Amerikanisch-deutsche Verstimmung
über die Terroristenfahndung

Viele amerikanische Politiker möchten die Schuld am Terror in den USA ausschließlich Ausländern geben. Aber das läßt sich mit den Tatsachen immer weniger in Einklang bringen.


Hausgemachter Terrorismus

Der Besuch von Bundesinnenminister Schily beim amerikanischen Amtskollegen Ashcroft brachte Mitte vergangener Woche die Verstimmung der Deutschen über die offizielle Behandlung des Terrorthemas durch die USA offen zutage. Justizminister John Ashcroft stellte auf der gemeinsamen Pressekonferenz am 23. Oktober in Washington die Behauptung auf: "Es ist klar, daß Hamburg jenen sechs Personen [Mohamad Atta und weiteren Arabern] als eine zentrale Ausgangsbasis für Operationen und ihre Rolle bei der Planung der Angriffe vom 11. September diente." Ashcroft fügte noch hinzu, das in Deutschland arbeitende (aber wegen seiner rüden Methoden unbeliebte) Team von 15 Spezialisten des FBI würde, um diese "Spuren" besser verfolgen zu können, um weitere zwölf verstärkt. Schily gab seiner Verärgerung über die Äußerungen Ashcrofts sogleich Ausdruck: "Hamburg war nicht der einzige Ort, an dem Vorbereitungen unternommen wurden.

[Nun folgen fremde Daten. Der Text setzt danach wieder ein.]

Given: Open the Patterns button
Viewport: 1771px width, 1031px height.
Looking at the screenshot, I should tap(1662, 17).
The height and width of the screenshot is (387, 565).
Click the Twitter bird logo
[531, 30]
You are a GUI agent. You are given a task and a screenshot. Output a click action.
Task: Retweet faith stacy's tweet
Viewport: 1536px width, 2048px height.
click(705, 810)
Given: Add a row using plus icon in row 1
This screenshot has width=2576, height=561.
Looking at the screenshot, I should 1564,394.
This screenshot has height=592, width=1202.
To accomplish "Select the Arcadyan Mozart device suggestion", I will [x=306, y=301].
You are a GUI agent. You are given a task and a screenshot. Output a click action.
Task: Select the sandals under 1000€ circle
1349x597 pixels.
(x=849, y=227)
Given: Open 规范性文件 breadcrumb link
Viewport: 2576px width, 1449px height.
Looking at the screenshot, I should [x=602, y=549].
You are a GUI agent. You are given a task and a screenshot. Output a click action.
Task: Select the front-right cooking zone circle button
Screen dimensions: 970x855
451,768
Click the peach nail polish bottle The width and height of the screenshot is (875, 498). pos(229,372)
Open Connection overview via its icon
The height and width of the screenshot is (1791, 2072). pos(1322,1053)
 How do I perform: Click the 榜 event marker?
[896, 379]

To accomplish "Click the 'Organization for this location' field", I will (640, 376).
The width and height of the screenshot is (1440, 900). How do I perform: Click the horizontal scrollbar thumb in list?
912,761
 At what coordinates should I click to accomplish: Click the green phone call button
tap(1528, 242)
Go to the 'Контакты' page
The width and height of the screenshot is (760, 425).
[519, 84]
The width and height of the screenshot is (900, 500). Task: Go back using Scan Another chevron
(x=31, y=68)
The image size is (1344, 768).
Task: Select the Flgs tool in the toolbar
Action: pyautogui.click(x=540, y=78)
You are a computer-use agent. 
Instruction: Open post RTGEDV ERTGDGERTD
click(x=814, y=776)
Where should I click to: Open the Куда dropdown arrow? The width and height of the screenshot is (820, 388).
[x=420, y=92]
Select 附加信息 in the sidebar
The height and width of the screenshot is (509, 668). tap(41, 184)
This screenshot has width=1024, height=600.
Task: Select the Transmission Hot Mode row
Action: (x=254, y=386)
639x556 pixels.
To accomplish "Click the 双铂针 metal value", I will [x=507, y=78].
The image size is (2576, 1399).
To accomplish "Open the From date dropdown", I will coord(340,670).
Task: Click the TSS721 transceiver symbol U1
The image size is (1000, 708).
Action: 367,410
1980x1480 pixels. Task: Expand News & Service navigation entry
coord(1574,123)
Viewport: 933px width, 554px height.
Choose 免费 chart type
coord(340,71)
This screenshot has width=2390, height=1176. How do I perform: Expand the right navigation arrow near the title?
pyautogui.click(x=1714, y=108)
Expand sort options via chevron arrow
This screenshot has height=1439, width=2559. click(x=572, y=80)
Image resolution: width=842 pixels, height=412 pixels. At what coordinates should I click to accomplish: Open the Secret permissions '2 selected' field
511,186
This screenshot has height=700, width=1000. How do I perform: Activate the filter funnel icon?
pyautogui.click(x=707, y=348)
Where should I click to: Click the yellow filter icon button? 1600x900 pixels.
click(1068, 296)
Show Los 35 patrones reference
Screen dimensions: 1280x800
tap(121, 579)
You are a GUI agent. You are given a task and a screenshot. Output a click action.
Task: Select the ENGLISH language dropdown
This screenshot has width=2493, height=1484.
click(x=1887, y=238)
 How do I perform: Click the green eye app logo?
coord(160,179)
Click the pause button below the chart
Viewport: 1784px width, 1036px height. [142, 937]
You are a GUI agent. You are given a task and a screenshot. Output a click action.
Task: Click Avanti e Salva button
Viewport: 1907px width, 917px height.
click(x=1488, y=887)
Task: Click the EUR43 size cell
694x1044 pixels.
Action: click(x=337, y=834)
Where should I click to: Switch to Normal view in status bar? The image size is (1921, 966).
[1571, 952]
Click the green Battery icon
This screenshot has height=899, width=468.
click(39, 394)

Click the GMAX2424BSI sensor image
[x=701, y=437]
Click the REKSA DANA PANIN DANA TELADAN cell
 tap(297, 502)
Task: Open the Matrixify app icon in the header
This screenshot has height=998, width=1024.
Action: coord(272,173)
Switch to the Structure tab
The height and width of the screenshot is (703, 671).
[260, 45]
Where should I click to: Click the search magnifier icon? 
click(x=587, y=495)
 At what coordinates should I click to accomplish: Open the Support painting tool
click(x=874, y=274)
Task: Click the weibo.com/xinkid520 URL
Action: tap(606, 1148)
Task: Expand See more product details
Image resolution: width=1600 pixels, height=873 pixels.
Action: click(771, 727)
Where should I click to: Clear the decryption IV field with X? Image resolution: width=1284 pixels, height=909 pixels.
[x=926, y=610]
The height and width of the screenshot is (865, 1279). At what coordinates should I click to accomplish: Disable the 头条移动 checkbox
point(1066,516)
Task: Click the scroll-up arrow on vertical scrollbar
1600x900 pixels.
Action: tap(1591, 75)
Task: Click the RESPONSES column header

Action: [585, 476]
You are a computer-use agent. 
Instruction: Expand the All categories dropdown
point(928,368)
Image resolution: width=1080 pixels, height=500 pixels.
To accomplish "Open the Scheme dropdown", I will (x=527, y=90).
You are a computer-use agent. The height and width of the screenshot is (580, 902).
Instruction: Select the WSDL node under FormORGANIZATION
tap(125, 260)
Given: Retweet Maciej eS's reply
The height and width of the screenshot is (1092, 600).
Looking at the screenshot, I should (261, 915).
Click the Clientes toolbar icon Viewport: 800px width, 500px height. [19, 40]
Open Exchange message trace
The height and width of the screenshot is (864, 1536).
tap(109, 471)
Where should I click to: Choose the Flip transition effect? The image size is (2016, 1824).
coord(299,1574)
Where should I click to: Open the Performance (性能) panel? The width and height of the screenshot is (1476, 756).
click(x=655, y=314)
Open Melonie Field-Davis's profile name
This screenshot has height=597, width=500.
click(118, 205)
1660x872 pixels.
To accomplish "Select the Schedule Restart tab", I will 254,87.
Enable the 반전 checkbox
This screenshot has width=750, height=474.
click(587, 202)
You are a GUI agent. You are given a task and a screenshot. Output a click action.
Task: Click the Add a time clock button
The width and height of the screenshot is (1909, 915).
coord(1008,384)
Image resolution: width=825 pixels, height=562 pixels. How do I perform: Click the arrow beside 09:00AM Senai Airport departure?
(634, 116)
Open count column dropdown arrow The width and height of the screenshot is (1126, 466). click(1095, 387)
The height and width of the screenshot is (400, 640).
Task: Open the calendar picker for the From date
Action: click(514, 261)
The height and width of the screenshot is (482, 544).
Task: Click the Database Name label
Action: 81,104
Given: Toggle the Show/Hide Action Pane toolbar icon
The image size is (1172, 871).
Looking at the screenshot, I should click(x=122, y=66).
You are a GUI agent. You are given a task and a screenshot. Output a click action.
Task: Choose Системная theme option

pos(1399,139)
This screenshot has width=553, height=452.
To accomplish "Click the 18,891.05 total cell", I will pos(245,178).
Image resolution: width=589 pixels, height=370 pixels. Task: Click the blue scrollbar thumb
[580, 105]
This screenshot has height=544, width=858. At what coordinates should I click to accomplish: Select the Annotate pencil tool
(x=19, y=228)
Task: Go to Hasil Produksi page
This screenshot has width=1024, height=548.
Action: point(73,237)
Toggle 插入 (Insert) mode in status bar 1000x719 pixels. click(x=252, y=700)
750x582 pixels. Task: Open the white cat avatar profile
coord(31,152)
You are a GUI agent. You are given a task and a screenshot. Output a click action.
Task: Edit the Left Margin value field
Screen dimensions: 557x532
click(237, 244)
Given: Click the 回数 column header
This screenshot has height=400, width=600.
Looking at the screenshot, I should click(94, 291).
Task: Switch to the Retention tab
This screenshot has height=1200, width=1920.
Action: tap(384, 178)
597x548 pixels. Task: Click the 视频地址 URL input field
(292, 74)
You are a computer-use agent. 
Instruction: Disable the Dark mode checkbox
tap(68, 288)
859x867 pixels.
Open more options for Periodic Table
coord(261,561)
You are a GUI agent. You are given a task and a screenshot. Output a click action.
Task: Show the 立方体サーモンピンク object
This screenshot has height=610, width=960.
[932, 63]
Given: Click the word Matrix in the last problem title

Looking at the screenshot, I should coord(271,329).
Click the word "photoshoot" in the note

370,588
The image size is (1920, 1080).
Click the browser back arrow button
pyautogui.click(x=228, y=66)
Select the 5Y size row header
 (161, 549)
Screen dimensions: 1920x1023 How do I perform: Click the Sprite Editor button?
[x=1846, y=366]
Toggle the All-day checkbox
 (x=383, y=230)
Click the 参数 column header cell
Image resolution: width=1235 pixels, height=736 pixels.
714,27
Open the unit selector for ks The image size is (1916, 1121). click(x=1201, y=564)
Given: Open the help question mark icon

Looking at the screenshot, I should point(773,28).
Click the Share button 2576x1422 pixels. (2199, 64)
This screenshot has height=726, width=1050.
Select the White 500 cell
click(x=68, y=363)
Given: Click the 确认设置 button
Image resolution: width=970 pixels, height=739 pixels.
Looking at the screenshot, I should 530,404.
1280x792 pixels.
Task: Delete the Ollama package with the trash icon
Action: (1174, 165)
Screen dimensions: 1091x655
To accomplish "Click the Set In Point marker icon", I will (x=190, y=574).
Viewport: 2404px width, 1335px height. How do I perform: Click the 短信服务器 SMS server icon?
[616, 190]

Die Piloten sind in den USA ausgebildet worden, die meisten der Terroristen haben auch in England gelebt. Mir liegen jedenfalls keine Erkenntnisse vor, daß Deutschland das Zentrum der Verschwörung war."

Die so zutage getretenen Spannungen zwischen Berlin und Washington wurden in zahlreichen europäischen Zeitungen und anderen Medien kommentiert - auch in englischen Zeitungen. Die Londoner Regierung selbst allerdings behauptete noch kurz vor Schilys USA-Reise öffentlich, in England seien keinerlei Ausleger von Bin Ladens Netzwerk gefunden worden.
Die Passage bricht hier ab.